At the University of Iowa, our students are innovators and creators. They forge ahead and push new boundaries in the fields of technology and engineering. As an undergrad, you won’t be doing grunt work while grad students and faculty get to play around with an advanced virtual reality simulator. From the day you step foot on campus, we’ll prepare and inspire you to get real-life experience that no textbook can replicate. Fabrication shops. Advanced computing labs. One-of-a-kind simulators and modeling technologies. At Iowa, everything you need is at your fingertips.
Engineering and Computing
The Certificate in Artificial Intelligence, Modeling and Simulations in Engineering helps students to align their discipline studies more closely with their interests in artificial intelligence and computer simulations, emphasizing machine learning.
This certificate provides students with a broad range of workshop options and can be completed alongside the mechanical engineering design, the manufacturing, or the robotics and autonomous systems focus area for their major.
Biomedical Engineering blends engineering, biological science, and medicine to solve a variety of challenges facing the medical world today.

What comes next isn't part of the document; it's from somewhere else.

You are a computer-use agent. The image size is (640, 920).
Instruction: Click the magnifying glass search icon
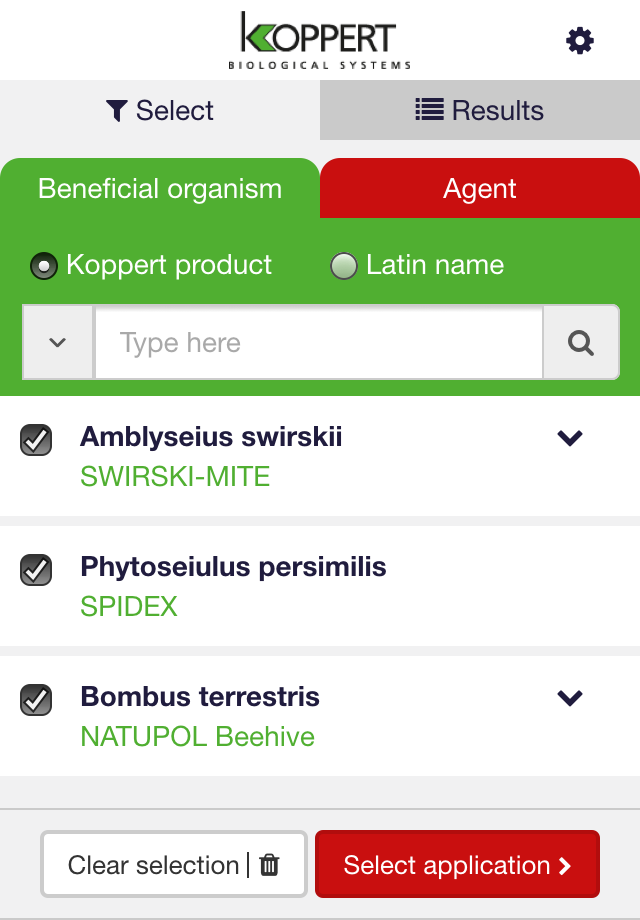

Biomedical engineers consult with physicians to design and evaluate prosthetic devices, work with new materials for implants and tissue-generated implants, perform computer analysis of medical images, and use computers to analyze genetic structures and functions.
Chemical and biochemical engineers combine engineering principles with knowledge of mathematics, chemistry, biological sciences, and physics to develop and operate processes that convert raw materials into products that benefit the global community.
Civil Engineering is about community service, development, and improvement. It involves the conception, planning, design, construction, and operation of facilities essential to modern life, from transit systems to offshore structures to space satellites.
Civil engineers are solvers of real-world problems, meeting the challenges of pollution, traffic congestion, drinking water and energy needs, urban redevelopment, and community planning.
A Computer Science degree develops competence in programming principles and methodologies, problem-solving techniques, mathematics, data manipulation, and computer systems and applications.
This program is excellent preparation for careers in a variety of areas, including health care, government, and entertainment. Computer Science training is critical for many careers in science, engineering, and business.
The Computer Science and Engineering degree prepares students to work in the full range of career options pursued by computer engineering and computer science graduates, and, with the appropriate choice of electives, software engineering. Graduates will be well prepared for careers in the rapidly growing area of smart technologies, which is projected to be the largest driver of technological and economic development over the next several decades.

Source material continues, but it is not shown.